Maria bajó su cañón y volvió a disparar. El tipo gritó al ver cómo se le destrozaba la rodilla y los vaqueros se le teñían de rojo oscuro, empapados de sangre.
—Se supone que me van a intercambiar por algo —dijo Maria, manteniendo la calma—. Apuesto que por el dossier Vitrenko. ¿Dónde está planeado el encuentro y con quién?
—Vete a la mierda.
—No —dijo Maria, cansada—, a la mierda te vas tú. —Se inclinó un poco hacia delante y apuntó el arma a su frente.

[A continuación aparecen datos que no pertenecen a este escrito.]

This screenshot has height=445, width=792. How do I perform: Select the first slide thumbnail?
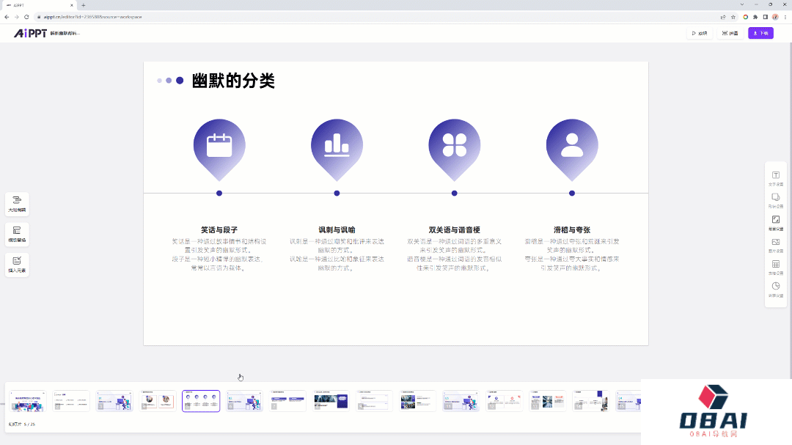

—Cerca de la catedral —dijo La Nariz—. En la esquina de Komödienstrasse y Tunisstrasse. Con Fabel.
—¿Jan Fabel?
—Se supone que debe entregar una copia del dossier a cambio de ti.
—¿Cuándo?
—Rosenmontag. Cuando pase la procesión.
—Gracias —dijo Maria—. Si no recibes ayuda te morirás. ¿Tienes un móvil?
—En el bolsillo.
Maria le apoyó el cañón del arma mientras con la otra mano le hurgaba en la cazadora de piel, le cogía el móvil y se lo guardaba en su bolsillo. Luego, haciendo acopio de toda la fuerza que le quedaba e ignorando sus gritos de agonía, lo arrastró por el cuello de la cazadora hasta el almacén refrigerado. Lo dejó tirado junto al cadáver de Olga Sarapenko y lo abandonó allí.
—Como te he dicho… —Maria miró al ucraniano con frialdad, mientras cerraba la puerta del refrigerador industrial—, vete a la mierda.